● What you are asked to do: Please copy, word for word, everything in the records below from the line containing "Task: Click Rody Albuerne's profile photo" down to the line containing "Action: pos(100,61)", including both of those lines. Return only those lines.

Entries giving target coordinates
━━━━━━

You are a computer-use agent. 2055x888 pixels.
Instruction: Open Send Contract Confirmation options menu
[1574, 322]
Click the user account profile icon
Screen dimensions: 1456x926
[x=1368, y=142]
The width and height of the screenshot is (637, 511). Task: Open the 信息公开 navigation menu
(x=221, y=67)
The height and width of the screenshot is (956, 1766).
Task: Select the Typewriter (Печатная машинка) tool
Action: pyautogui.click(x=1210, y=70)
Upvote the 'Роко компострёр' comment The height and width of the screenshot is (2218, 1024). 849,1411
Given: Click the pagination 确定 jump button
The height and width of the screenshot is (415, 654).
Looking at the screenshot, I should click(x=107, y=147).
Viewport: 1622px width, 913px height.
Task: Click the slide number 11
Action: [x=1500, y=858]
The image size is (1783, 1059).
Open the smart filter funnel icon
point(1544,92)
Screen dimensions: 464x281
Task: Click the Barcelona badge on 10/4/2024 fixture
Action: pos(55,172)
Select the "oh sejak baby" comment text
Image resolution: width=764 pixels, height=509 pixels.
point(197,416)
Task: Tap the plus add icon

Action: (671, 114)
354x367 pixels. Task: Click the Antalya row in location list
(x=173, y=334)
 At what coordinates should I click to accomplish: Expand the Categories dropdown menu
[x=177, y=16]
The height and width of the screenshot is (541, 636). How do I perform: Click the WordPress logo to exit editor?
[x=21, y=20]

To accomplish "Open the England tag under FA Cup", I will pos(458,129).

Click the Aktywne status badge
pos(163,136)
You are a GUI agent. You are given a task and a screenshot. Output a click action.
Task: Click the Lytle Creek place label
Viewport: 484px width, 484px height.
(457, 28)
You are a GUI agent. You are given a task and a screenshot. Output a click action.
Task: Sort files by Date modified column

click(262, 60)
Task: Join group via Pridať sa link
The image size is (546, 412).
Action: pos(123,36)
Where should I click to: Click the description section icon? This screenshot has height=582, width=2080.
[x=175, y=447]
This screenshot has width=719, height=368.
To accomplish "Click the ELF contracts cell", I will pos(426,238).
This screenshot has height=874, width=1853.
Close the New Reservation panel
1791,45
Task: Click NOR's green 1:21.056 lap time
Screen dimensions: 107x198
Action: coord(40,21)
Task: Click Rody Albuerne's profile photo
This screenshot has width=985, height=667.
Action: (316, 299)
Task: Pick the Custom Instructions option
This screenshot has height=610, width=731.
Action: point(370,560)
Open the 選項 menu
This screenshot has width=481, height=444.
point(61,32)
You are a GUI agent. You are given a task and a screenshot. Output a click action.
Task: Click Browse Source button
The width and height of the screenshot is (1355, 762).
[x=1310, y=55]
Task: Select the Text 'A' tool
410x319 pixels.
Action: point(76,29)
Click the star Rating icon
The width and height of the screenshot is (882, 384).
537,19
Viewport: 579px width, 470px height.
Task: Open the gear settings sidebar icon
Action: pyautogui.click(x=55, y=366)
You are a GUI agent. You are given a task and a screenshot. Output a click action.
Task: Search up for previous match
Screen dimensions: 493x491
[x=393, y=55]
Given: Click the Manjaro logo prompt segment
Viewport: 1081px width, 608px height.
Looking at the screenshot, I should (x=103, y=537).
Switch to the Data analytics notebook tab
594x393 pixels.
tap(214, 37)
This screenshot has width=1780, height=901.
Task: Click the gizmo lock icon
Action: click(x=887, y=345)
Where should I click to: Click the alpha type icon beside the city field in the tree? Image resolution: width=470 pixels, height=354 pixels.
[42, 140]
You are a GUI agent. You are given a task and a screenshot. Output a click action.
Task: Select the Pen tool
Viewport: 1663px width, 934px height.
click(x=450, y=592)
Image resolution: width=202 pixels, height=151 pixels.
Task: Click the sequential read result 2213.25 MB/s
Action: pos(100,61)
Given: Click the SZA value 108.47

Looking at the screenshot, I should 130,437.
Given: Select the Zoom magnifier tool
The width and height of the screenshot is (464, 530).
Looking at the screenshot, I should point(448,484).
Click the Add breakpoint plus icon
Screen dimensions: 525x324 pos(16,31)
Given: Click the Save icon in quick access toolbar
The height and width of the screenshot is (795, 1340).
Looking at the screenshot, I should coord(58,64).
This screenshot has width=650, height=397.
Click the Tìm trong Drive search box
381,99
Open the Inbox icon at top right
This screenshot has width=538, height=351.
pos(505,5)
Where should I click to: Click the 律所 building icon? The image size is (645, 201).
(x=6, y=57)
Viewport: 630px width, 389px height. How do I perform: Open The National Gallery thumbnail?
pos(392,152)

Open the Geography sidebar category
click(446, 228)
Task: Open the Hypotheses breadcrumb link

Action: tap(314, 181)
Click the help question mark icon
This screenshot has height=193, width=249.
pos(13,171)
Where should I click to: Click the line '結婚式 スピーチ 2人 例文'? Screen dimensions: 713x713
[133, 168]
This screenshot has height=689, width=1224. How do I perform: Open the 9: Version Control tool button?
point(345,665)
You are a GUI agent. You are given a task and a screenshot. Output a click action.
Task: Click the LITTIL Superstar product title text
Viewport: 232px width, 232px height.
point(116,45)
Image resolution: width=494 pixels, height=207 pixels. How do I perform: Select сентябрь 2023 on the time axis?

━━━━━━

● The result:
Task: Click Rody Albuerne's profile photo
This screenshot has width=985, height=667.
Action: (316, 299)
Task: Pick the Custom Instructions option
This screenshot has height=610, width=731.
Action: point(370,560)
Open the 選項 menu
This screenshot has width=481, height=444.
point(61,32)
You are a GUI agent. You are given a task and a screenshot. Output a click action.
Task: Click Browse Source button
The width and height of the screenshot is (1355, 762).
[x=1310, y=55]
Task: Select the Text 'A' tool
410x319 pixels.
Action: point(76,29)
Click the star Rating icon
The width and height of the screenshot is (882, 384).
537,19
Viewport: 579px width, 470px height.
Task: Open the gear settings sidebar icon
Action: pyautogui.click(x=55, y=366)
You are a GUI agent. You are given a task and a screenshot. Output a click action.
Task: Search up for previous match
Screen dimensions: 493x491
[x=393, y=55]
Given: Click the Manjaro logo prompt segment
Viewport: 1081px width, 608px height.
Looking at the screenshot, I should (x=103, y=537).
Switch to the Data analytics notebook tab
594x393 pixels.
tap(214, 37)
This screenshot has width=1780, height=901.
Task: Click the gizmo lock icon
Action: click(x=887, y=345)
Where should I click to: Click the alpha type icon beside the city field in the tree? Image resolution: width=470 pixels, height=354 pixels.
[42, 140]
You are a GUI agent. You are given a task and a screenshot. Output a click action.
Task: Select the Pen tool
Viewport: 1663px width, 934px height.
click(x=450, y=592)
Image resolution: width=202 pixels, height=151 pixels.
Task: Click the sequential read result 2213.25 MB/s
Action: pos(100,61)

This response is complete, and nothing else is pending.